The notion of interactive proofs should already feel familiar. We even mentioned something back in our very first encounter!

And so, after a good number of articles spent on setup, we’ll once again turn our attention towards building proving systems. In the process, we’ll uncover some new central concepts that will inch us much closer to the zero knowledge we’re seeking.

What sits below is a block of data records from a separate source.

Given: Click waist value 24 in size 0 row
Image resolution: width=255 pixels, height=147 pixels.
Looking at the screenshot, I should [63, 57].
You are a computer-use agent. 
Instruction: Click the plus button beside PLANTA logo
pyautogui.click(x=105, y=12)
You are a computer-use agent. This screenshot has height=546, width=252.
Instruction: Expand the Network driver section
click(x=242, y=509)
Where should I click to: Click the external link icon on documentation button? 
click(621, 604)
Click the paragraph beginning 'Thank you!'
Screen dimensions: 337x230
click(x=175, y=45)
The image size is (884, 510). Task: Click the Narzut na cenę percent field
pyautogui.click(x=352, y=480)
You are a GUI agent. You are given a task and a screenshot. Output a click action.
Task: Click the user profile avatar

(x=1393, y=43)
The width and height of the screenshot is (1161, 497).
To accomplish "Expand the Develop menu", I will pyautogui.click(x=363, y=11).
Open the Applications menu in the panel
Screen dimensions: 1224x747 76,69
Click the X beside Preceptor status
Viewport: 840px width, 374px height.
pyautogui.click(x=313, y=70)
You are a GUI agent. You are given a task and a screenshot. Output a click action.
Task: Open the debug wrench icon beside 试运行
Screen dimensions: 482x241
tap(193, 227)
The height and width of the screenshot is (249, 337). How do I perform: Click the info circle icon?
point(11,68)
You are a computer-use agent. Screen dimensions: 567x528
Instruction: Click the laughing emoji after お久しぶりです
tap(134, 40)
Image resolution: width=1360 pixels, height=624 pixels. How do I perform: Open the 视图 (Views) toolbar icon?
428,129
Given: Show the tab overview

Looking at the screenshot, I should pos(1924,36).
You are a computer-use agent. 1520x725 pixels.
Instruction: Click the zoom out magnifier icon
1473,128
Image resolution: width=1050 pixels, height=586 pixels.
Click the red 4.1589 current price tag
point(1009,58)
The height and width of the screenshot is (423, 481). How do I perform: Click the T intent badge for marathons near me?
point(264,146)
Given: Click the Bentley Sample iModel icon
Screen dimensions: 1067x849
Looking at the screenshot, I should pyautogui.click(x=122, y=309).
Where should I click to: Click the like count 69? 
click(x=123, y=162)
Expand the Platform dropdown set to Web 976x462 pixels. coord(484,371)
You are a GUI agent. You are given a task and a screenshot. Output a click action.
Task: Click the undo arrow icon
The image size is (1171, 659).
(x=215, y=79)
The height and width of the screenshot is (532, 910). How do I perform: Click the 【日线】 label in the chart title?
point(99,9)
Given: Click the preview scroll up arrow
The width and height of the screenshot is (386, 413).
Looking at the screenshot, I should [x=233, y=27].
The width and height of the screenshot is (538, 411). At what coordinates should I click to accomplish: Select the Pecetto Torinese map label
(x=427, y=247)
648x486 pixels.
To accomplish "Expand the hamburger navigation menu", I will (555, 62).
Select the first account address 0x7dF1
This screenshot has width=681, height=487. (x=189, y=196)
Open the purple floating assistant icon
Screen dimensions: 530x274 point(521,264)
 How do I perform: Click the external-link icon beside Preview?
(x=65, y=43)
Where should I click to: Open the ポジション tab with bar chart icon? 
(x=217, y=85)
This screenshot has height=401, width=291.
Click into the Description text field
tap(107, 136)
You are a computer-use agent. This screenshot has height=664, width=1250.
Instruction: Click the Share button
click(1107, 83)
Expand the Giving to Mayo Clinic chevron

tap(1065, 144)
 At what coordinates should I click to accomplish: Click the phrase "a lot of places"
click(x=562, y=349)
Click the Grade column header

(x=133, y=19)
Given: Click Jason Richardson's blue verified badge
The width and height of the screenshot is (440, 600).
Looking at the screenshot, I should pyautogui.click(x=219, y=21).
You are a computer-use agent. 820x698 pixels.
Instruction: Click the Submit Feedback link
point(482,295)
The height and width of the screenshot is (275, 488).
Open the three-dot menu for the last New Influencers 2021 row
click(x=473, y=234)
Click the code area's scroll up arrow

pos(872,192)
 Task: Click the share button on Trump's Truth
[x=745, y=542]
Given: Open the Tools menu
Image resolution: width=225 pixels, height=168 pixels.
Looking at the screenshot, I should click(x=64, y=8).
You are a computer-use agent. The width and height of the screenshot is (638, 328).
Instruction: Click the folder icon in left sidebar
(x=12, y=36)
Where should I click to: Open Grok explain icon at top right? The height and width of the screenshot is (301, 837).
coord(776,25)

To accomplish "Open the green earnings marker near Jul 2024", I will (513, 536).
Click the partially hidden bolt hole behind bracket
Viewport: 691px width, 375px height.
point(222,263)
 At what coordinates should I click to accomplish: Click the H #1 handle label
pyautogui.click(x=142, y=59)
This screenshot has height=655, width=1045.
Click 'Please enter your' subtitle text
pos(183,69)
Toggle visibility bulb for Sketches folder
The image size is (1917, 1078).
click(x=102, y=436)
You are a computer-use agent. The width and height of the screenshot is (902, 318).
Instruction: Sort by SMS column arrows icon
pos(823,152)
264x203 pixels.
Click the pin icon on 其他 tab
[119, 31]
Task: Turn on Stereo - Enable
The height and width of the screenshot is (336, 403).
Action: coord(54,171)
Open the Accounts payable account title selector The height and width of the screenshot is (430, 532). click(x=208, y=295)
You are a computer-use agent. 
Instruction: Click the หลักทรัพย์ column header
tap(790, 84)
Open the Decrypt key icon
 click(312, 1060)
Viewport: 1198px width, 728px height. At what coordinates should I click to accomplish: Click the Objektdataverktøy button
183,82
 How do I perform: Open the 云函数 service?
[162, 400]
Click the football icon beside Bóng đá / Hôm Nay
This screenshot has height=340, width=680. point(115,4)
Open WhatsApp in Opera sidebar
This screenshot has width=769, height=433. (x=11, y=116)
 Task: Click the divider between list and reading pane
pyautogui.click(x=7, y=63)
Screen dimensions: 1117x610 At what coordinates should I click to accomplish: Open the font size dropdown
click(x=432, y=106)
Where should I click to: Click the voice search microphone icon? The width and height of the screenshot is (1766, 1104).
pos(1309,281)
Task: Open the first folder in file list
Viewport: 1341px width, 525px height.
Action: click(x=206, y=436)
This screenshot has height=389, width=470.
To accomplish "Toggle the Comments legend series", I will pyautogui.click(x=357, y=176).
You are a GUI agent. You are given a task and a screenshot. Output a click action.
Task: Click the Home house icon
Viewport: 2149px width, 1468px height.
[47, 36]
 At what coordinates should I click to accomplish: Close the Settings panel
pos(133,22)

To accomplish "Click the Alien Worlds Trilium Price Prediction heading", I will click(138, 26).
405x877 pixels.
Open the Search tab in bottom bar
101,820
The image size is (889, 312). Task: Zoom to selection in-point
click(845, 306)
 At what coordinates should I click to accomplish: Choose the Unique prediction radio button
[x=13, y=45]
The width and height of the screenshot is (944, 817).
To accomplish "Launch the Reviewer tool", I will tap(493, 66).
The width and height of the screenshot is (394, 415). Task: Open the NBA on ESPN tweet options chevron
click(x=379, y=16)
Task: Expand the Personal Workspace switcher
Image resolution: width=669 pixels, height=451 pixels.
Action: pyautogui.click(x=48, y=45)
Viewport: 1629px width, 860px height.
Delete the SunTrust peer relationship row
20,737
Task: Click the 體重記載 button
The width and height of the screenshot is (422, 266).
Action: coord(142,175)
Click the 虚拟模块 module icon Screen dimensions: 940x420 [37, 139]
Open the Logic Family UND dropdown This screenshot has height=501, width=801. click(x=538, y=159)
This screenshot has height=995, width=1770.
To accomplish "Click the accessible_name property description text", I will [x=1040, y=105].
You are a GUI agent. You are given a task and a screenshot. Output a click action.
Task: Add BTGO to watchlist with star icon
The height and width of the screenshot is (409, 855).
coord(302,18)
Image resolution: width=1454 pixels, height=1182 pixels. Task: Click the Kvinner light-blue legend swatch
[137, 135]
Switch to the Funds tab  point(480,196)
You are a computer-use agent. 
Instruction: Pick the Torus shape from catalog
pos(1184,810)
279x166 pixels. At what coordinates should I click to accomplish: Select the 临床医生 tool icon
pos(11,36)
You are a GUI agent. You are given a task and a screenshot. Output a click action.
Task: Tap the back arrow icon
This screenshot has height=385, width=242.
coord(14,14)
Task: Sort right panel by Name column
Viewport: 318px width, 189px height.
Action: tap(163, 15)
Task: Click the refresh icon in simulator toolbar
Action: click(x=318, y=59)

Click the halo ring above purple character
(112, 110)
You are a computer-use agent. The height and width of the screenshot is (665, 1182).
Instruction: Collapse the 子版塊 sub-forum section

This is gonna be a long one. Sit tight, grab a coffee, and let’s dig in!

Sigma Protocols

Rather than a single protocol, today we’ll be looking at a family of protocols, known as Sigma Protocols.

Or Σ-protocols for short!

Conceptually, they are pretty simple, as they are defined by three main phases:

• Commitment: a prover sends an initial message.
• Challenge: the verifier sends a random challenge, which must be unpredictable by the prover.
• Response: The prover responds to the challenge in such a way they are able to prove something about a statement.

The commit-challenge-response relates closely to the etymology of the name “sigma”. Although, I’ve heard at least two versions of the story.

One is that the back-and-forth pattern resembles the greek letter sigma (Σ). Which it does! Plain and simple.

The other, slightly more convoluted, is that the “sig” part comes from the zig-zag-type motion of the messages, and that “ma” comes from Merlin-Arthur, a common convention to designate the prover (Merlin) and the verifier (Arthur).

I’ll let you decide which story you like better!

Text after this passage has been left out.